IBM adds Red Hat OpenShift support to its blockchain platform and is bringing a Kubernetes Operator for Apache CouchDB into its hybrid cloud service.
IBM continued its Red Hat and open-source integration work this week by adding Red Hat OpenShift support to its blockchain platform and bringing a Kubernetes Operator for Apache CouchDB along side its hybrid-cloud services offering.
The ability to deploy IBM Blockchain on Red Hat OpenShift, the company’s flagship enterprise Kubernetes platform, means IBM Blockchain developers will have the ability to deploy secure software, either on-premises, in public clouds or in hybrid cloud architectures.
Blockchain is a distributed database that maintains a continually growing list of records that can be verified using hashing techniques, and the IBM Blockchain Platform includes tools to build, operate, govern and grow protected blockchain networks.
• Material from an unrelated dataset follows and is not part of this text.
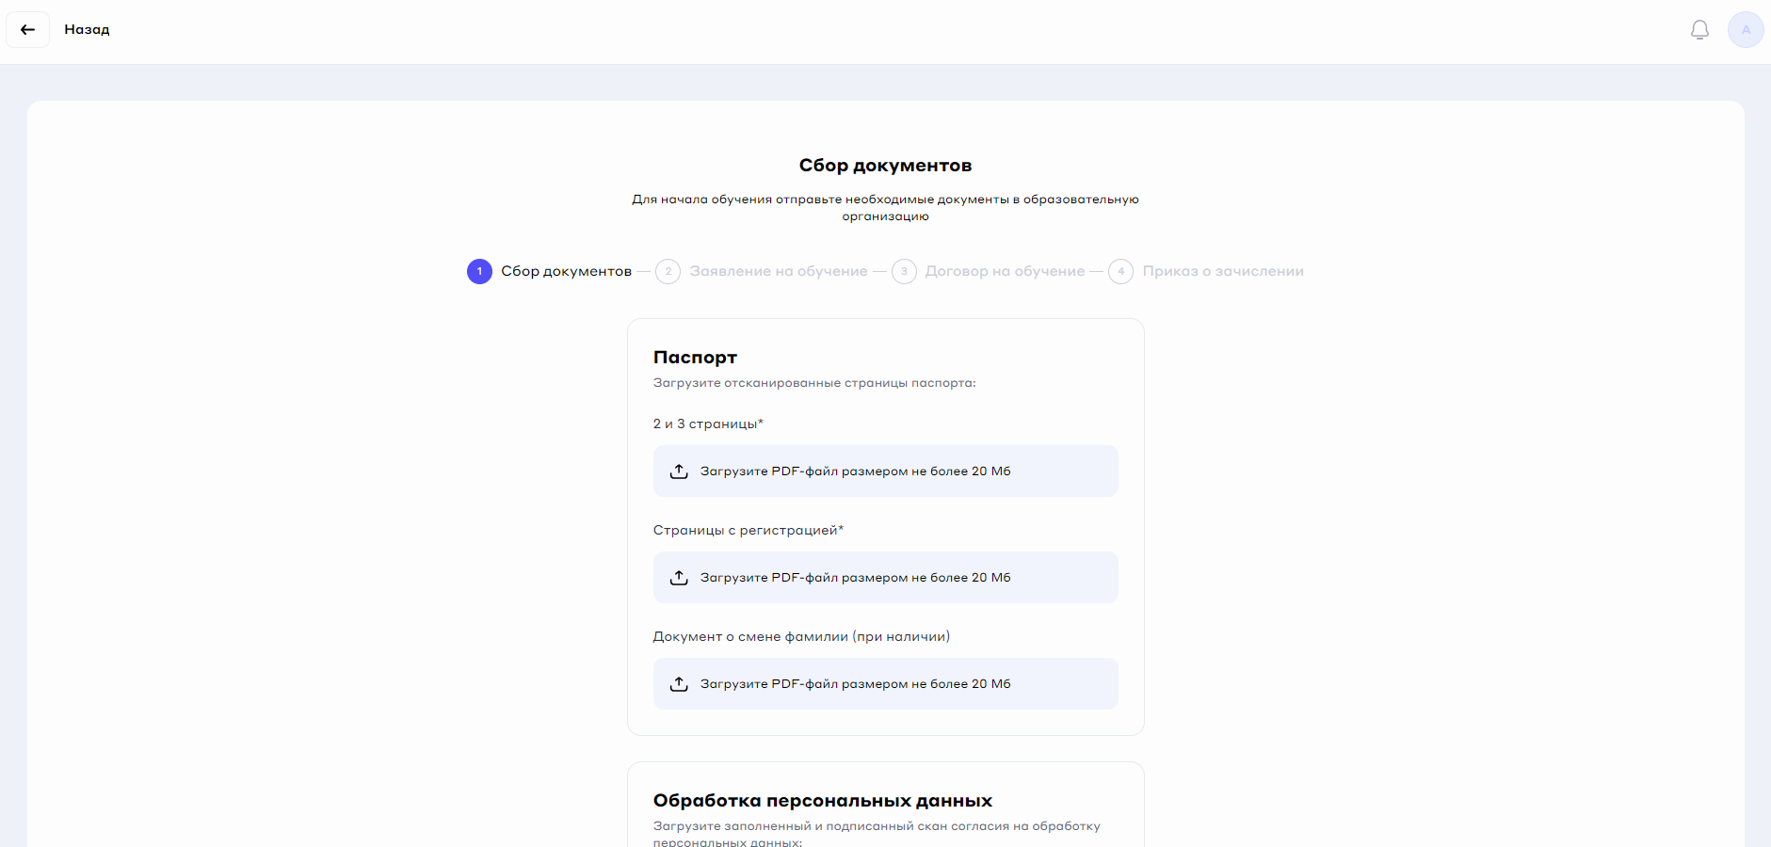The image size is (1771, 847).
Task: Click the back arrow icon button
Action: pyautogui.click(x=27, y=30)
IBM says its blockchain/OpenShift combination is targeted at companies that want to keep a copy of the blockchain ledger and run workloads on their own infrastructure for security, risk mitigation or compliance; need to store data in specific locations to meet data-residency requirements; and need to deploy blockchain components in multiple cloud or hybrid-cloud architectures.
Since finalizing its acquisition of Red Hat in July, IBM has been assembling an ecosystem of cloud development around Red Hat’s Kubernetes-based OpenShift Container Platform. Most recently Big Blue fused its new z15 mainframe with IBM’s Red Hat technology saying it will deliver IBM z/OS Cloud Broker for the Red Hat OpenShift container platform. This offering will provide direct, self-service access of z/OS computing resources to users through connectivity to Kubernetes containers.
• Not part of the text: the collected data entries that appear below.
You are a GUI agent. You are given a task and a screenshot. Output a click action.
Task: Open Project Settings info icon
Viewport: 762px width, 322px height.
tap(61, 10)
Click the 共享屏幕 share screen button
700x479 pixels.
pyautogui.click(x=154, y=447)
IBM said it intends to deliver IBM Cloud Pak offerings to Linux on IBM z and LinuxONE offerings. Cloud Paks are bundles made up of Open-Shift with more than 100 other IBM software products. LinuxONE is IBM’s highly successful mainframe system designed specifically to support Linux environments.
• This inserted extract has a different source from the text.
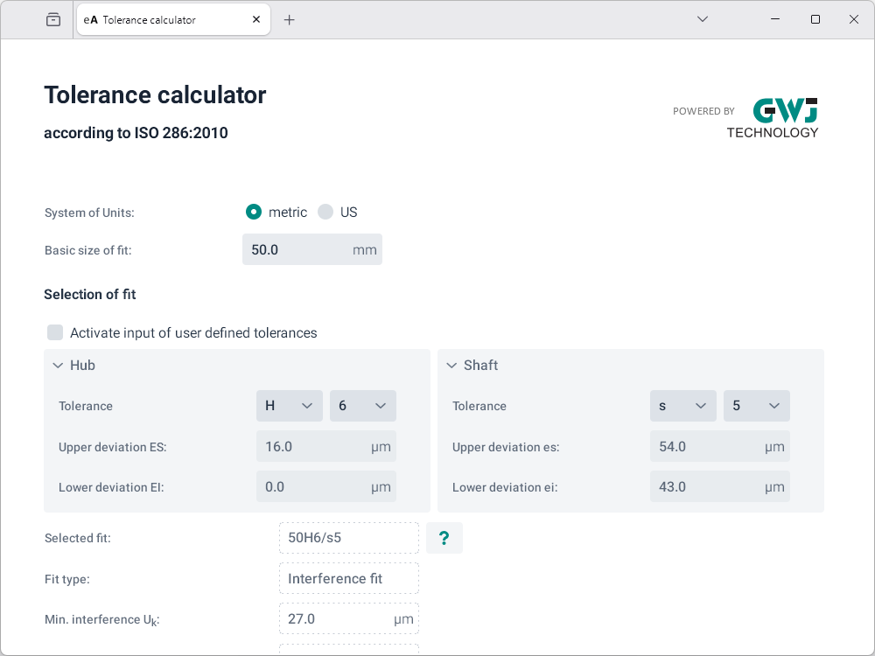This screenshot has height=656, width=875.
Task: Open a new tab with plus icon
Action: [x=290, y=20]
The vision is for OpenShift-enabled IBM software to become the foundational building blocks customers use to transform their organizations, IBM said.
“Most of our customers want solutions that support hybrid-cloud workloads and the flexibility to run those workloads anywhere, and z/OS Cloud Broker for Red Hat will be the central point for how we enable cloud-native on the platform,” IBM said.
In related news IBM announced support for the open source Apache CouchDB, a Kubernetes Operator for Apache CouchDB and that the Operator has been certified to work with Red Hat OpenShift. The Operator automates deploying, managing and maintaining Apache CouchDB deployments. Apache CouchDB is a non-relational, open-source NoSQL database.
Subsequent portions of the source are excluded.